Exercise instructions -
Copy the lines of the records verbatim, beginning at the line that contains "Screen dimensions: 2039x1027" and continuing through the end of the records, with both ends included.

Record set -
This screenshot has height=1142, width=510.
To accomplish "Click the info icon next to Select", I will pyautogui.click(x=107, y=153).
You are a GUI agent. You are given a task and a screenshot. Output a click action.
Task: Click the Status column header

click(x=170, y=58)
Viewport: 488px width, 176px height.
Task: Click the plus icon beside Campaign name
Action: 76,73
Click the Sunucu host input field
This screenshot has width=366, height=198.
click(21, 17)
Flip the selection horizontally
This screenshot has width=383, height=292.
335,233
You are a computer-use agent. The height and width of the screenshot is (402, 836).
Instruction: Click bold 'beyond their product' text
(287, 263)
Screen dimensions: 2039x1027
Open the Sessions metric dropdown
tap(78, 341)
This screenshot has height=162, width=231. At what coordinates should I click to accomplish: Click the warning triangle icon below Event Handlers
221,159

Reply -
Screen dimensions: 2039x1027
Open the Sessions metric dropdown
tap(78, 341)
This screenshot has height=162, width=231. At what coordinates should I click to accomplish: Click the warning triangle icon below Event Handlers
221,159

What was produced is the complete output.